Ray Maskill

Personal information
- Full name: Raymond Eitel Maskill
- Born: fourth 1⁄4 1905 Pontefract district, England
- Died: unknown

Playing information
- Position: Prop, Second-row
Club
| Years | Team | Pld | T | G | FG | P |
| 1928–31 | Castleford | 20 | 1 | 0 | 0 | 3 |
| 1932–34 | Wakefield Trinity | 31 | 0 | 0 | 0 | 0 |
| 1936–46 | Hull Kingston Rovers | 115 | 8 | 0 | 0 | 24 |
|  | Total | 166 | 9 | 0 | 0 | 27 |

= Raymond Maskill =

English rugby league footballer

Raymond Eitel Maskill (fourth 1/4 1905 – death unknown) was an English professional rugby league footballer who played in the 1920s, 1930s and 1940s.
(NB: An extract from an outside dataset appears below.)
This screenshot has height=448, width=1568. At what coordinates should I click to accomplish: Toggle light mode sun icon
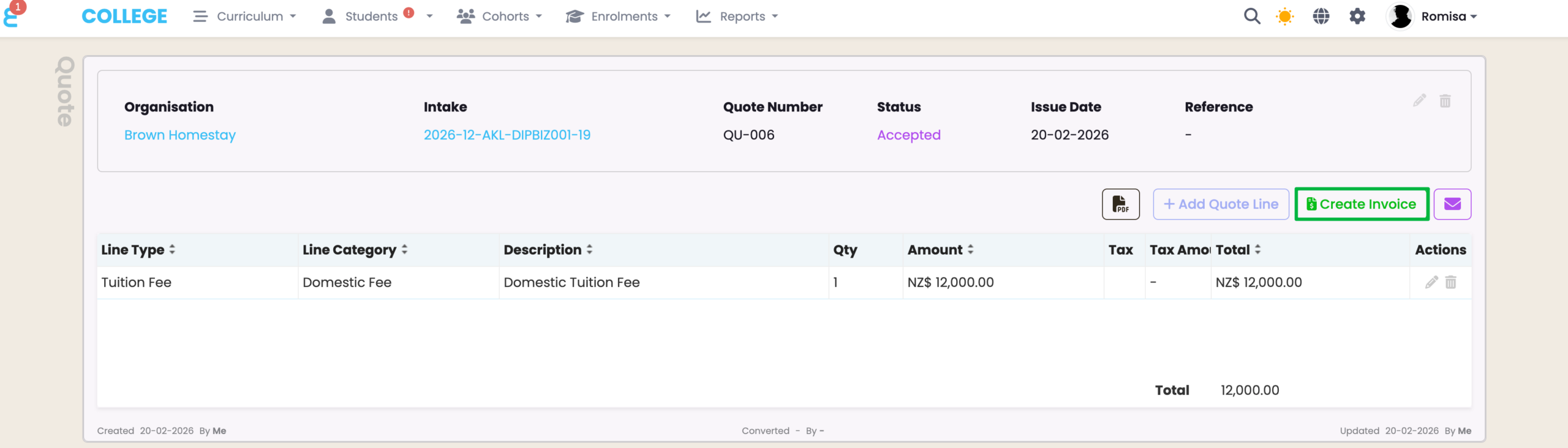(x=1285, y=17)
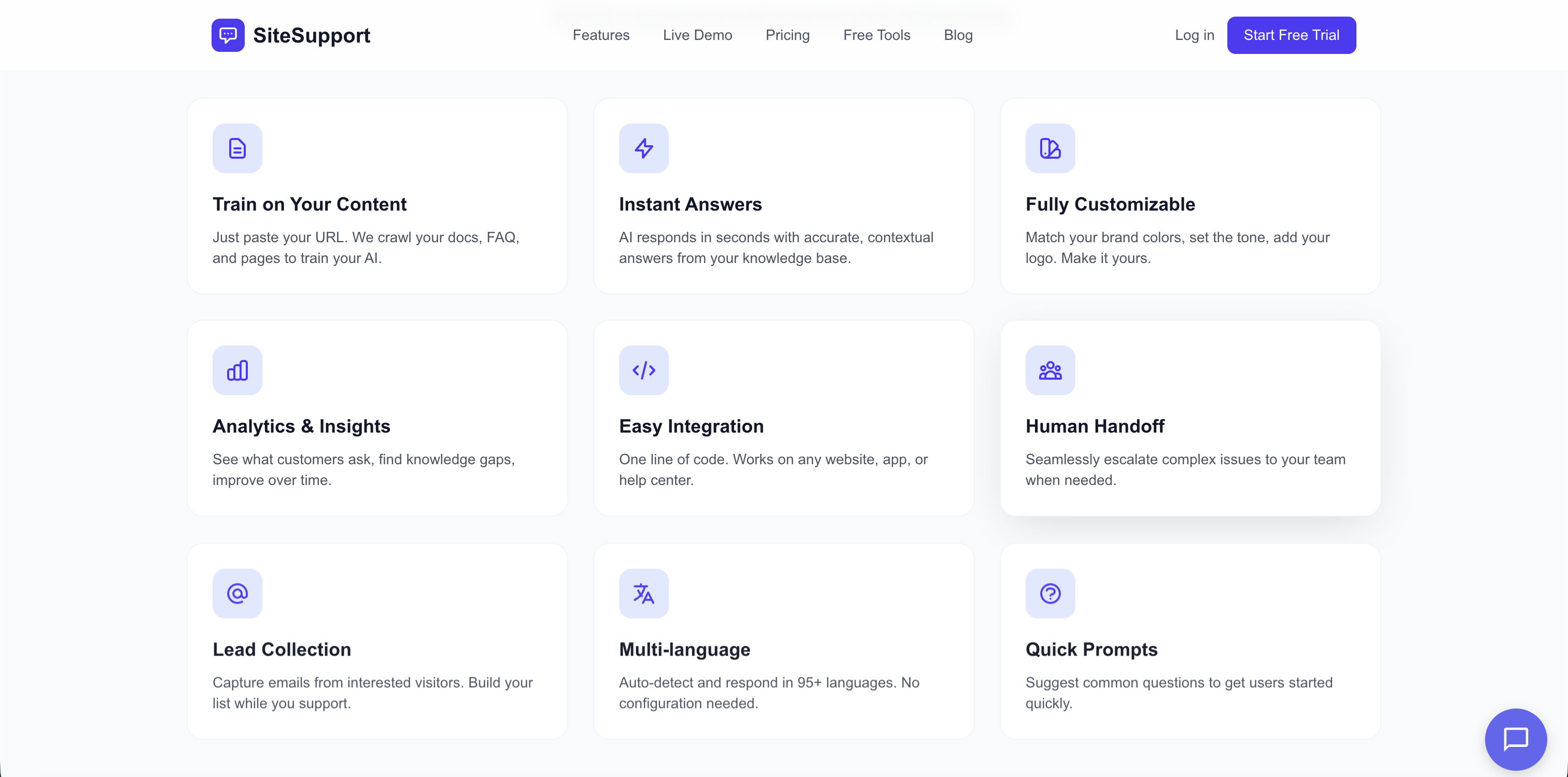The height and width of the screenshot is (777, 1568).
Task: Click the translate icon above Multi-language
Action: [643, 592]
He played at club level for Castleford, Wakefield Trinity and Hull Kingston Rovers, as a or .

==Background==
Raymond Maskill's birth was registered in Pontefract district, West Riding of Yorkshire, England.

==Playing career==
===Club career===
Raymond Maskill made his début for Castleford on Saturday 17 November 1928, he played his last match for Castleford on Saturday 3 October 1931, he transferred from Castleford to Wakefield Trinity, he made his début for Wakefield Trinity during February 1932, he played his last match for Wakefield Trinity during September 1934, he transferred from Wakefield Trinity to Hull Kingston Rovers, he made his début for the Hull Kingston Rovers on Saturday 29 August 1936, and he played his last match for the Hull Kingston Rovers on Saturday 12 January 1946.

==Note==
"The Robins: An Official History of Hull Kingston Rovers" has Raymond Maskill playing 115-matches, scoring 8-tries for 24-points, whereas "Hull Kingston Rovers - A Centenary History 1883-1983" has him playing 114-matches, scoring 7-tries for 21-points.